─── Exercise materials

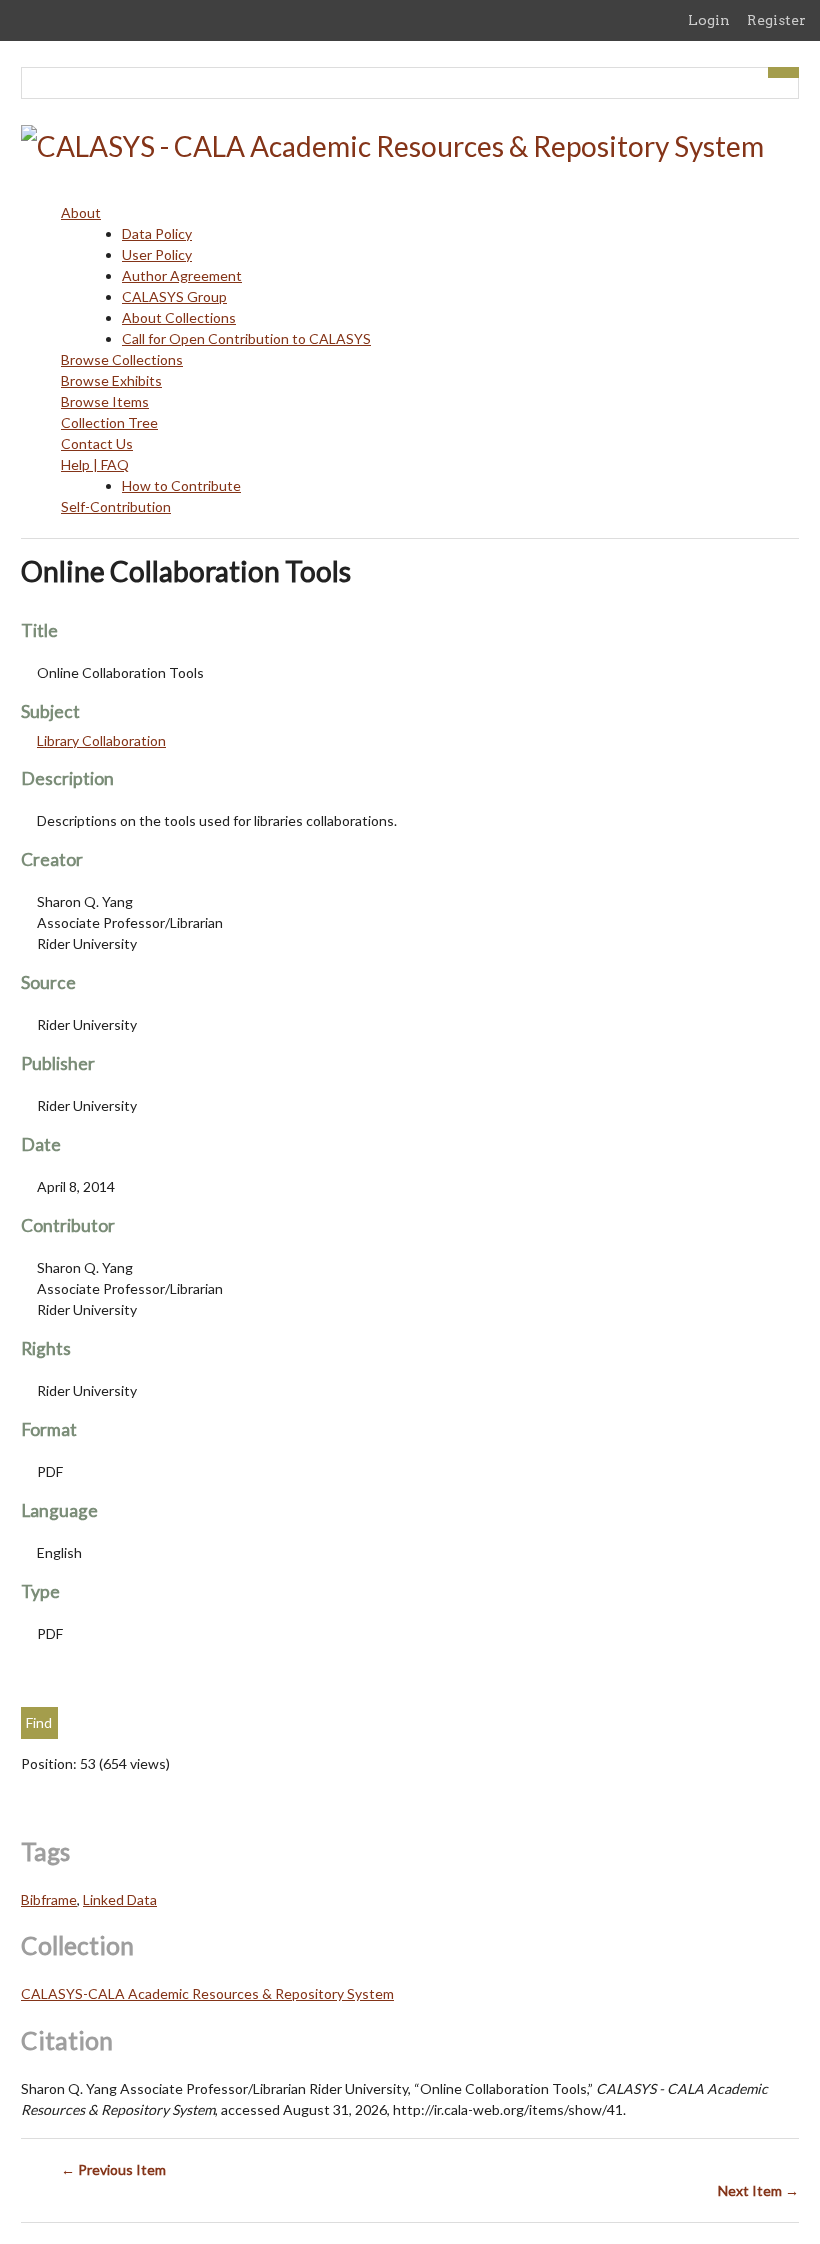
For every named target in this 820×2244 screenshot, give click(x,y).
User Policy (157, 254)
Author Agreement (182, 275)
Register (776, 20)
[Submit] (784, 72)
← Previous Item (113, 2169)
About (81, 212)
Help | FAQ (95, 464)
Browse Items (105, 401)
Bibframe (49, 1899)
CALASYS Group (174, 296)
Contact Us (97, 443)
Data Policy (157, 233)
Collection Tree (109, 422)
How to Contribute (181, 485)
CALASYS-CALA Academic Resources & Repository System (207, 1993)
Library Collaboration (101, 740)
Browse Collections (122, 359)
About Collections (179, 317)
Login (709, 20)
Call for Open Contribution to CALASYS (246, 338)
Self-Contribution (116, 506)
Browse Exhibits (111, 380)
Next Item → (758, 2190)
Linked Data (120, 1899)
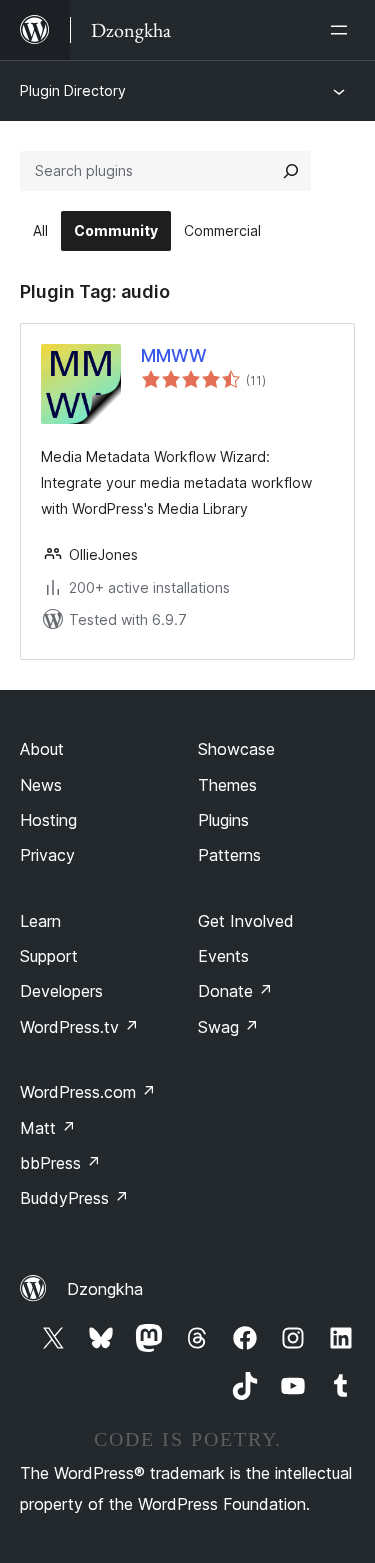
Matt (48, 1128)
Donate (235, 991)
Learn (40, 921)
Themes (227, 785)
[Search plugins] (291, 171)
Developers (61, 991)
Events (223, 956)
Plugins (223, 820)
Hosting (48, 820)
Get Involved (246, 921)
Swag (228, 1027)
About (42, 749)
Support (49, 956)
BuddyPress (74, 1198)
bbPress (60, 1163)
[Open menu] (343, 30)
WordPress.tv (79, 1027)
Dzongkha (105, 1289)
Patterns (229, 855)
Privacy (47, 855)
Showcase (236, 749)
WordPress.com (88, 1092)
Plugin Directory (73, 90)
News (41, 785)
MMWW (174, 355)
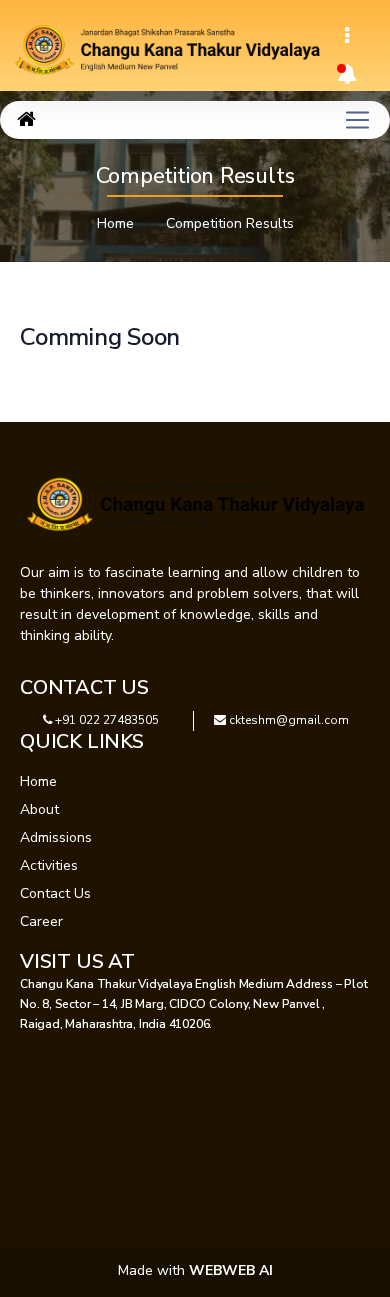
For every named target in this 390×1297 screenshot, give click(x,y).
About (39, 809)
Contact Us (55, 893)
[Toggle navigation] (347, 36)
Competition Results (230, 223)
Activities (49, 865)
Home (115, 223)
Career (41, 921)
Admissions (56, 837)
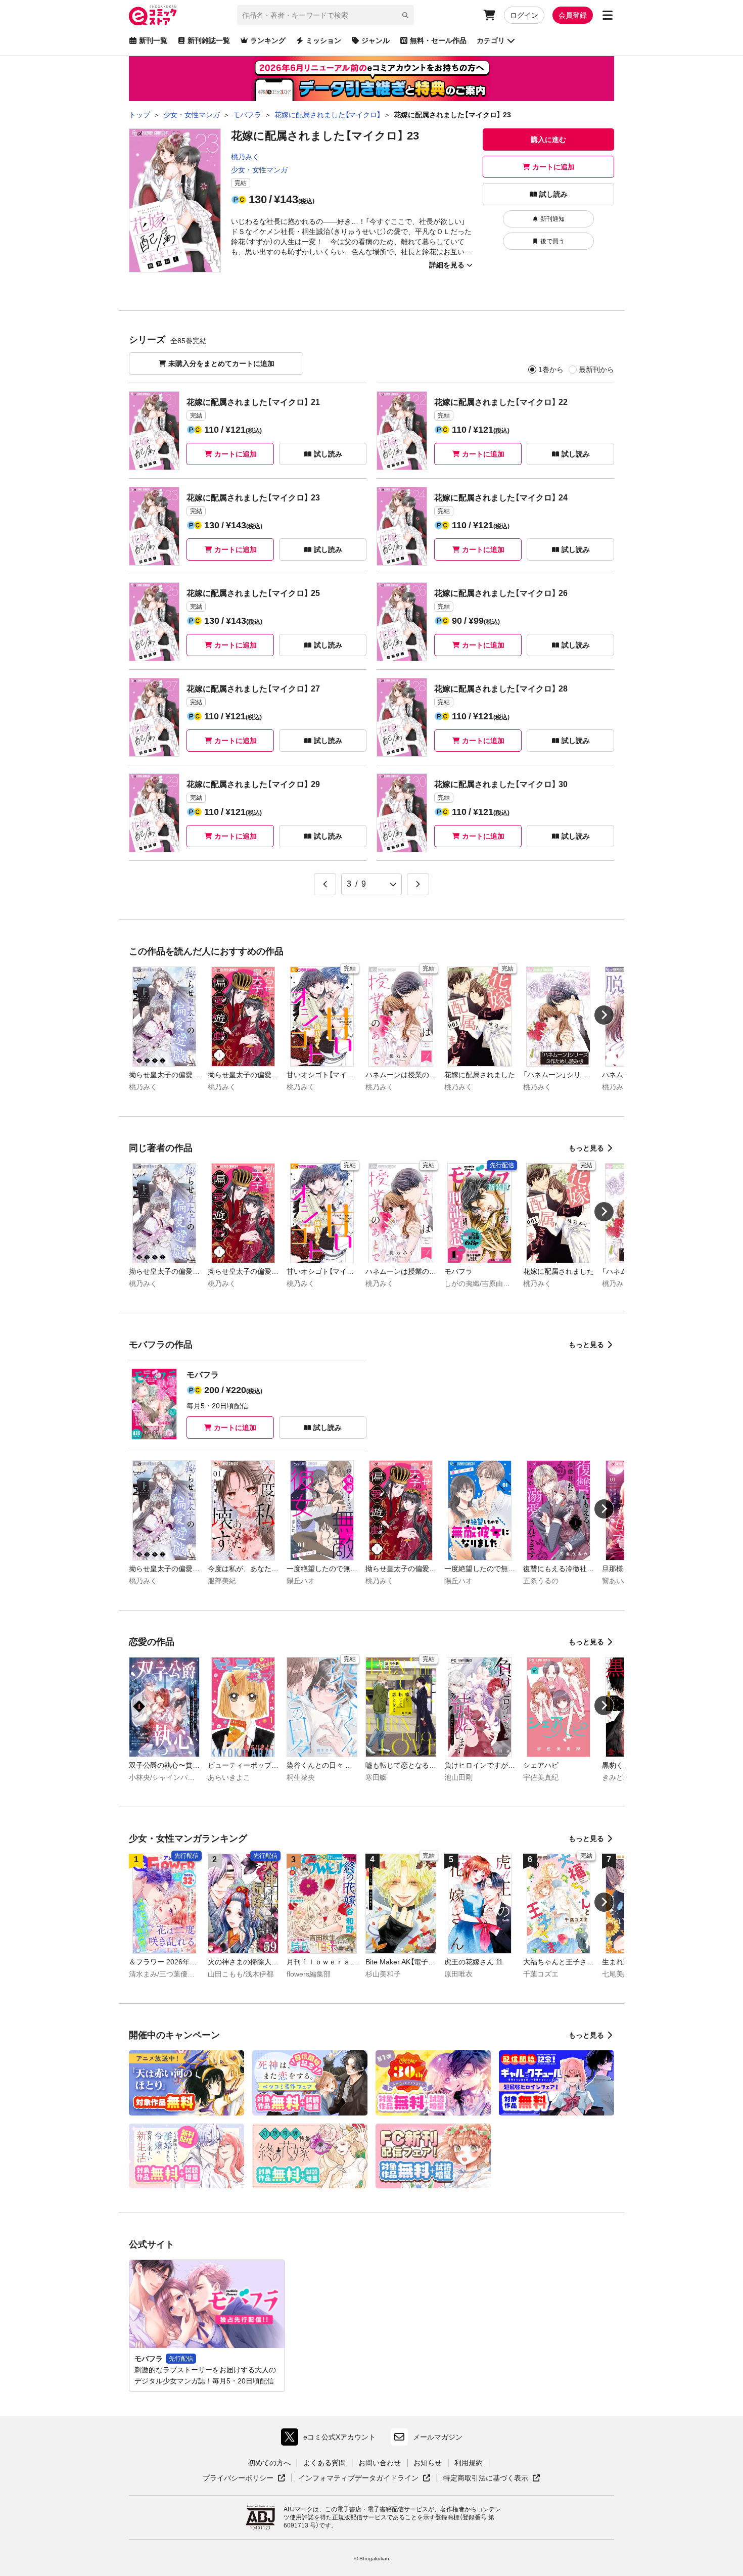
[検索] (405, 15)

──────

• _Problem statement_
Set down the records above exactly as written, beginning with the first line and ending with the line that contains "Contact Us (97, 443)", and do not include pictures.

• _Solution to this task_
For every named target in this 820×2244 screenshot, give click(x,y).
User Policy (157, 254)
Author Agreement (182, 275)
Register (776, 20)
[Submit] (784, 72)
← Previous Item (113, 2169)
About (81, 212)
Help | FAQ (95, 464)
Browse Items (105, 401)
Bibframe (49, 1899)
CALASYS Group (174, 296)
Contact Us (97, 443)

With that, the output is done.